====== Extracted data ======
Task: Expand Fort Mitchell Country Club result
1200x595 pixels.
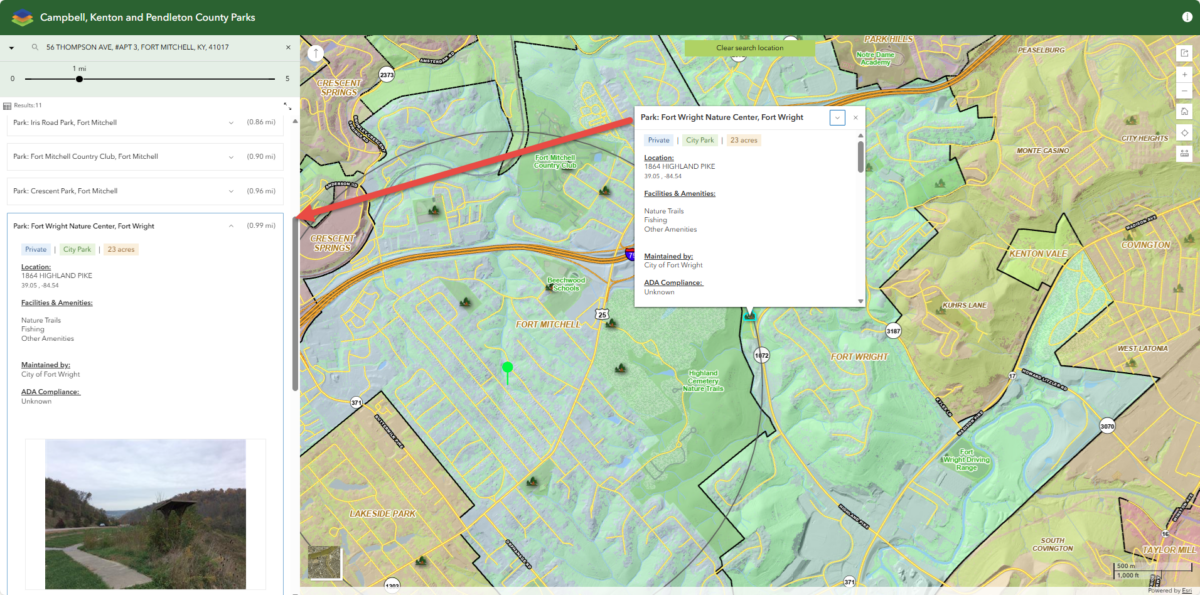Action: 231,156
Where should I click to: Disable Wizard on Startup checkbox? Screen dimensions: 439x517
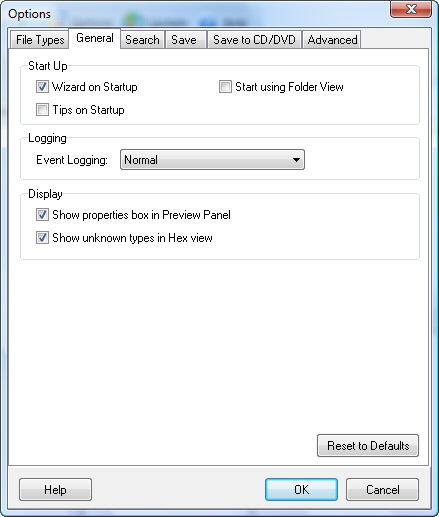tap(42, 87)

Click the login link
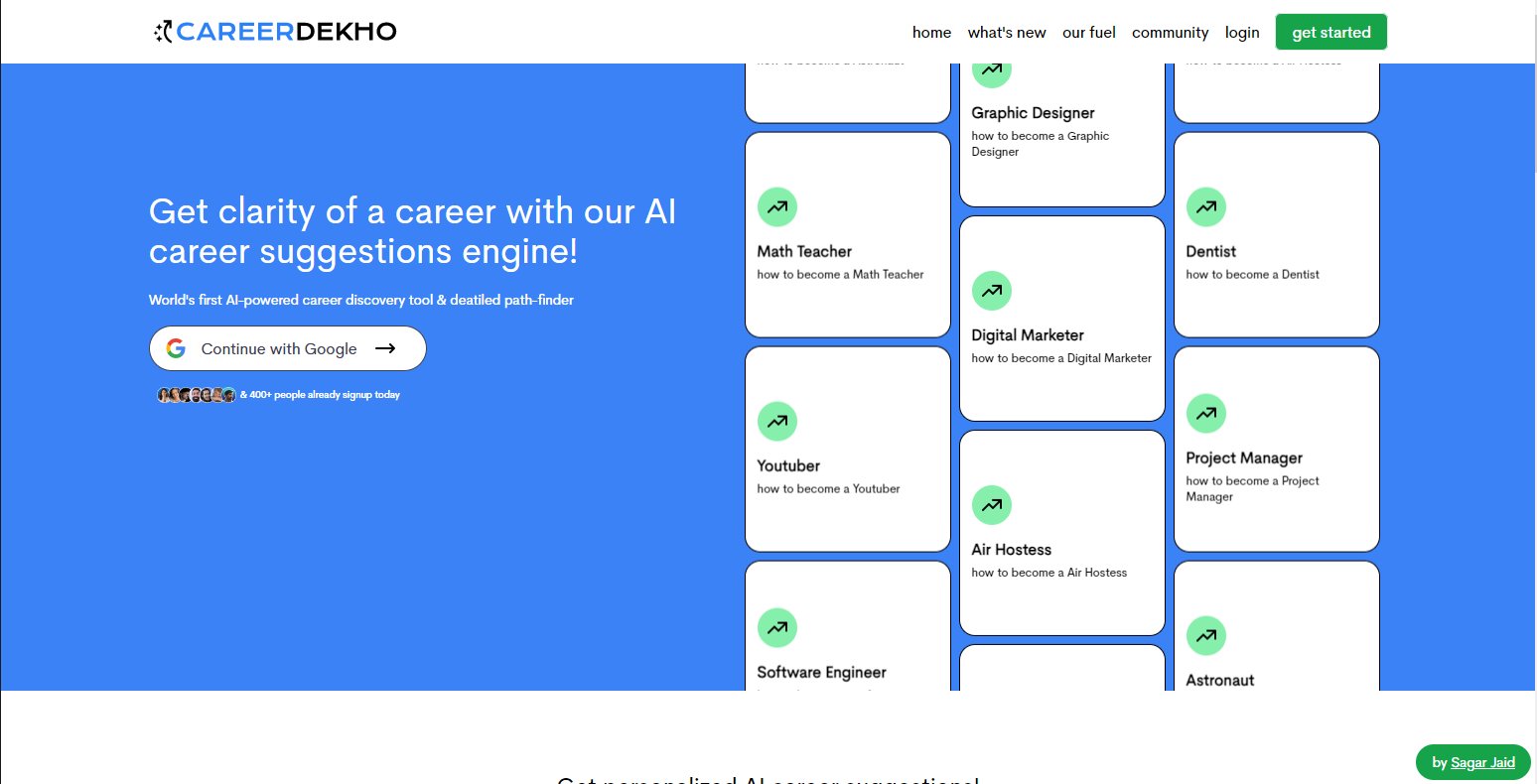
======
▶ _Problem requirements_: Write the listing out a second time exactly, dropping all images.

▶ _Completed exercise_:
Task: Expand Fort Mitchell Country Club result
1200x595 pixels.
Action: 231,156
Where should I click to: Disable Wizard on Startup checkbox? Screen dimensions: 439x517
tap(42, 87)

Click the login link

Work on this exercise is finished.